Miller refused to speculate on sanctions for workers. He said he spent yesterday working on getting the TTC rolling.


Maintenance workers set up picket lines and drivers refused to cross them overnight, but ATU Local 113, representing the 8,500 workers, claimed it wasn't striking but being locked out by the TTC.

"The TTC signed up very senior employees to very junior positions on night shift, cleaning toilets," ATU lawyer Heather Alden told the OLRB. "It was the employer being deliberately provocative."

Alden said the workers all showed up for work at their regular times, but the TTC prevented them from working their old shifts. Anyone who refused to comply was relieved of their duties.

"It's the TTC who said you are fired," Alden said.

But twice yesterday the labour board ordered the workers to "cease and desist" from the walkout, which stopped 1,500 buses, 700 subway trains and 250 streetcars.

The board's vice-chairman Brian McLean heard the noon-time appeal from the ATU local 113 -- the second hearing of the day -- at which the union claimed the TTC locked out its employees, changed their work schedules and dismissed any seniority workers had earned.

'UNTIMELY, UNLAWFUL'

"Employees have responded to management action by engaging in a strike which, given that there is a collective agreement in place, is untimely and unlawful," McLean wrote in his decision released shortly after 2 p.m.

"The union and its members are familiar with the 'work now, grieve later' principle," McLean wrote.

If the TTC is seen to be violating the agreement, then workers should file a grievance, not strike, he wrote.

Union president Bob Kinnear was extremely disappointed but he told his members to get back to work.

"The problems we have at the TTC have not gone away," he said. "Things aren't going to get better."

Kinnear, a rookie president up for re-election this fall, said his members took matters into their own hands -- he was not the mastermind of this wildcat strike.

But Miller didn't buy that.

"This was too well co-ordinated and well organized," Miller said. "You can't have a simultaneous strike at nine different locations by accident. That just strains credibility."

Kinnear said it's not only shifts for janitors, but also maintenance workers, plus driver safety that led to the walkout. But in front of the labour relations board, driver abuse never came up -- only janitors being shifted to nights.

"I never thought it would come to an illegal strike," TTC chairman Howard Moscoe said, noting Kinnear didn't warn him of a strike when they spoke on Saturday.

NIGHT SHIFT

This issue has been simmering for months and accelerated May 8, when the TTC illegally signed up plant maintenance to night shifts without any weight given to seniority.

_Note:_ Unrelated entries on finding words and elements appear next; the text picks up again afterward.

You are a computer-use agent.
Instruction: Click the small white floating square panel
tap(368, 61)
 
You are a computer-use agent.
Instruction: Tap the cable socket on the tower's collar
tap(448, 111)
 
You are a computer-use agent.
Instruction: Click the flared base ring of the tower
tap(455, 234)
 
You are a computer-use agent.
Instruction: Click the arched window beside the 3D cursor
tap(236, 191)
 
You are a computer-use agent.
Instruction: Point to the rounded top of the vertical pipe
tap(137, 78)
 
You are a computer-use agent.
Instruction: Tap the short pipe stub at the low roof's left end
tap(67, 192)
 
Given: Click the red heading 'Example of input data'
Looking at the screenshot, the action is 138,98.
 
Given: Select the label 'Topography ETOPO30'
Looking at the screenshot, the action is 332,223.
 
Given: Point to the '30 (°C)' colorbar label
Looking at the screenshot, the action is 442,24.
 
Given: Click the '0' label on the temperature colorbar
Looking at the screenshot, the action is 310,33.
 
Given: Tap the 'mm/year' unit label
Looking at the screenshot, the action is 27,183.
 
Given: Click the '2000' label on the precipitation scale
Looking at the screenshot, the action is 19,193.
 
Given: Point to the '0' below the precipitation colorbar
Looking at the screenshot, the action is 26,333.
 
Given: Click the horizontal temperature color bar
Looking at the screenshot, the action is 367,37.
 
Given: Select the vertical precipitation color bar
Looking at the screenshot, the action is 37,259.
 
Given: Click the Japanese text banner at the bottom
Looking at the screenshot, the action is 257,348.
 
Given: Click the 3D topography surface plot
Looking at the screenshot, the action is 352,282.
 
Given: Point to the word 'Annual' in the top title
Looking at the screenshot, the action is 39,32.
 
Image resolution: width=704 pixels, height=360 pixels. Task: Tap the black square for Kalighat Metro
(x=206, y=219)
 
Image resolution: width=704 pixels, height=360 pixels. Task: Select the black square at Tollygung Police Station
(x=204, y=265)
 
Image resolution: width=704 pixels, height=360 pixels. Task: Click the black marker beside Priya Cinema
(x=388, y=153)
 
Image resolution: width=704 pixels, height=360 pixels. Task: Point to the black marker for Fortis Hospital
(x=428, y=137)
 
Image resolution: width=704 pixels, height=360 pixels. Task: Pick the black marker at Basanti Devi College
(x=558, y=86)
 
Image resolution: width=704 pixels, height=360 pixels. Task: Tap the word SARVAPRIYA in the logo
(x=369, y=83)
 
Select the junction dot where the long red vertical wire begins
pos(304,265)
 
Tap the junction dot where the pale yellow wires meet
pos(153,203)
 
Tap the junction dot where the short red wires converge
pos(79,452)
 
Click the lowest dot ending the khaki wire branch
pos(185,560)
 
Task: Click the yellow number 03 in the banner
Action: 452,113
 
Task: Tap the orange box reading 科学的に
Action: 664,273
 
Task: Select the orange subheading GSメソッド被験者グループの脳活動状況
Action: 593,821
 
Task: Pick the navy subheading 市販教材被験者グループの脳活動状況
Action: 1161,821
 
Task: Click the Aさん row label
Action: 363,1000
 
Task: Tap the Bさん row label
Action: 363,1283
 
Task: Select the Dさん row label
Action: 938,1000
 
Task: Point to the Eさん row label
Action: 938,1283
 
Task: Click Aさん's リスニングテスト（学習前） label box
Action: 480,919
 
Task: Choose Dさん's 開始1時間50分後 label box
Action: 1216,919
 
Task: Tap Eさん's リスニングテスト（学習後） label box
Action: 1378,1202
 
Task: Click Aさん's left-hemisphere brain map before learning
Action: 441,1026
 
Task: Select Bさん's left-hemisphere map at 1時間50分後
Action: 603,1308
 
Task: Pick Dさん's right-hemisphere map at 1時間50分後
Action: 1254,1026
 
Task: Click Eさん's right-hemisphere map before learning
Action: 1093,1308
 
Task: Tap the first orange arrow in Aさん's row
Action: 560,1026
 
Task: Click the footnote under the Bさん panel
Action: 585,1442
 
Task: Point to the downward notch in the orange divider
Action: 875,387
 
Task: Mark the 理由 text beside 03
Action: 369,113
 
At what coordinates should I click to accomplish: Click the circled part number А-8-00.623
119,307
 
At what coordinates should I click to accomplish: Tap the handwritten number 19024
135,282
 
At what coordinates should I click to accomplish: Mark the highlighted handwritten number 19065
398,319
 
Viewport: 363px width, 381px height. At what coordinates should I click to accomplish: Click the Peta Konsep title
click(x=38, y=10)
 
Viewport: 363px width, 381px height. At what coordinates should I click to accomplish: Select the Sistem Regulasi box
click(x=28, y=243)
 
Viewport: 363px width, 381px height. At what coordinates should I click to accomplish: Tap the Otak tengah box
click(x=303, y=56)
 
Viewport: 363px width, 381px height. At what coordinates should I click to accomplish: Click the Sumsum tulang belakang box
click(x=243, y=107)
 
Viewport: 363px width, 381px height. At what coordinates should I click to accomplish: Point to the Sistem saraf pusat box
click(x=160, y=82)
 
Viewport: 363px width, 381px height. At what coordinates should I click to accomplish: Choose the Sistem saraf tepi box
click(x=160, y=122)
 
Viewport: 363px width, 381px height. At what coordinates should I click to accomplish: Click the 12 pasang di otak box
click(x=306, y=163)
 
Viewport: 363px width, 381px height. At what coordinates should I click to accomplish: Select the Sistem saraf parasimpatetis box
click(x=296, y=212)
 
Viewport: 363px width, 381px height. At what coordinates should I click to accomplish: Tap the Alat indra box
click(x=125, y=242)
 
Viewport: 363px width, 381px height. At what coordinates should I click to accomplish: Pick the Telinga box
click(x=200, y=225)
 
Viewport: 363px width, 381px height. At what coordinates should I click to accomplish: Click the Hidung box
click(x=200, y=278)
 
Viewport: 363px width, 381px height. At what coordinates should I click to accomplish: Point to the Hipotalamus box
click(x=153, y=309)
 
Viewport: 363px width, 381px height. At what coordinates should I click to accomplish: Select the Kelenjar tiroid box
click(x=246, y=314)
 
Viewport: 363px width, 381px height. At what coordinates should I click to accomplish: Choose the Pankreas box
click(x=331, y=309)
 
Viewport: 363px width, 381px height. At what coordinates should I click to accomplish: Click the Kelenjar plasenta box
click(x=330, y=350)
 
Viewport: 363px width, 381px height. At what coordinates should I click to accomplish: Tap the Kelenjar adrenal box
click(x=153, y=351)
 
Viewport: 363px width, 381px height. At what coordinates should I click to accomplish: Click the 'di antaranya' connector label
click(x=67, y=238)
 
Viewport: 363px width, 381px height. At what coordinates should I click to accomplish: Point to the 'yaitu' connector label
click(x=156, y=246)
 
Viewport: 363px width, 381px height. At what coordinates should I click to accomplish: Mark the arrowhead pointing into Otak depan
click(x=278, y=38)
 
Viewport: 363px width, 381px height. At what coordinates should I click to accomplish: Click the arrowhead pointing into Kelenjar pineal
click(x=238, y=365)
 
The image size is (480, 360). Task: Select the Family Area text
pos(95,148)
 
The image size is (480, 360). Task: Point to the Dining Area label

Miller asked Labour Minister Steve Peters to assign a senior mediator to the case on Sunday. Before anything could be done, maintenance workers put up picket lines.

TTC lawyers tried to get in touch with ATU representatives overnight with no luck. They did contact Paul McLaughlin, a union vice-president, about the OLRB application and to serve him with the papers.

McLaughlin responded "catch me if you can," TTC lawyer Michael Kennedy said. "They were hiding from service as they were shutting down the city."

By 5:30 a.m. the TTC had a "cease and desist" order, but the union refused to accept it, saying it wasn't represented at the hearing. After losing the second hearing, it had no choice but to order workers back . Failing to do so would have been contempt of court.

Buses and streetcars were on the road by the afternoon rush hour and the Bloor-Danforth subway line was back on track at the tail end of the evening commute.

Full service was restored by 9 p.m. last night, a TTC official said.